⟨
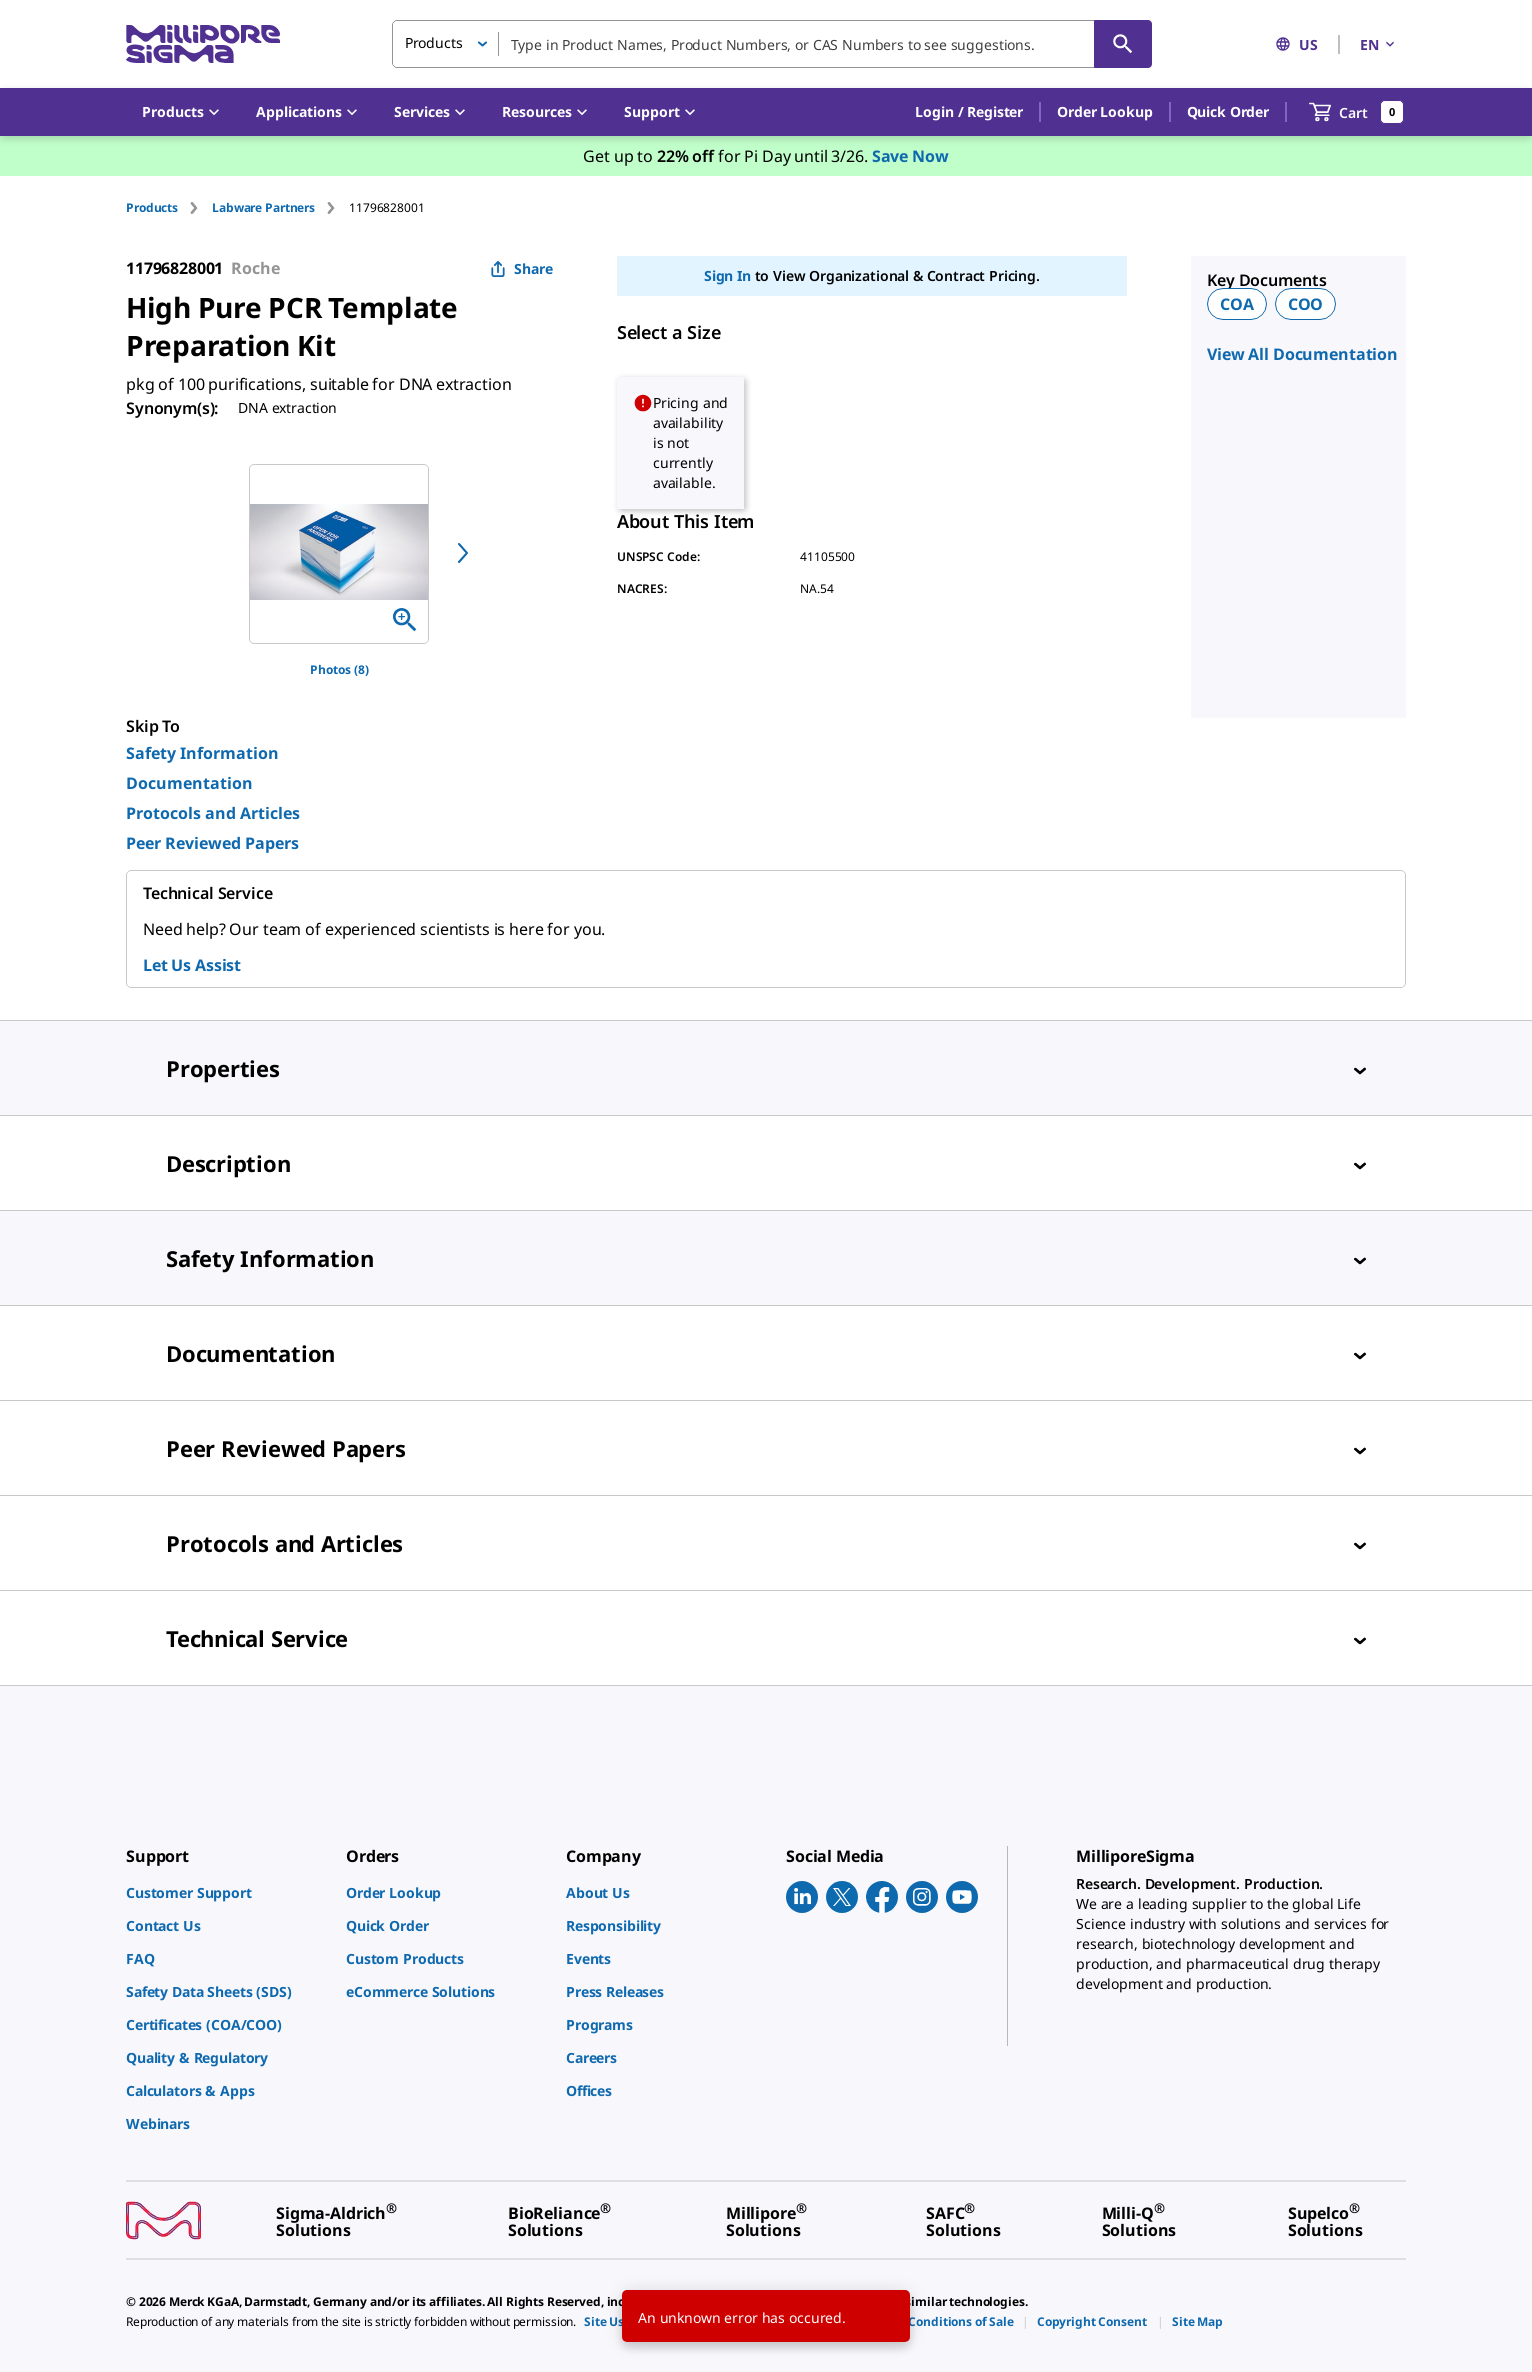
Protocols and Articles (213, 813)
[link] (226, 1892)
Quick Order (1228, 111)
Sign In (727, 275)
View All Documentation (1302, 354)
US (1296, 44)
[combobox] (772, 44)
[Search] (1123, 44)
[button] (969, 112)
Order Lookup (1104, 111)
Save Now (910, 156)
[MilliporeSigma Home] (203, 44)
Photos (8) (339, 669)
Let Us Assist (192, 965)
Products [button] (434, 42)
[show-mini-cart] (1356, 112)
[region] (339, 554)
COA (1237, 304)
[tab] (169, 207)
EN (1379, 44)
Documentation (189, 783)
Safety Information (202, 753)
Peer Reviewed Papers (212, 843)
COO (1306, 304)
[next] (463, 553)
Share (521, 268)
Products (152, 207)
⟩
Task instructions: Scale every coordinate in the listing above by 1.8, rounding each result to a whole number with halves going up, and write out all the lines again with their text unchanged. Leave the picture out.

Response to the task:
Protocols and Articles (383, 1463)
[link] (407, 3406)
Quick Order (2210, 200)
Sign In (1309, 495)
View All Documentation (2344, 637)
US (2333, 79)
[combobox] (1390, 79)
[Search] (2021, 79)
[button] (1744, 202)
Order Lookup (1987, 200)
Save Now (1638, 281)
[MilliporeSigma Home] (365, 79)
Photos (8) (610, 1204)
Let Us Assist (346, 1737)
Products [button] (781, 76)
[show-mini-cart] (2441, 202)
[region] (610, 997)
COA (2227, 547)
[tab] (304, 373)
EN (2482, 79)
Documentation (340, 1409)
Safety Information (364, 1355)
Peer Reviewed Papers (382, 1517)
COO (2351, 547)
[next] (833, 995)
Share (938, 482)
Products (274, 373)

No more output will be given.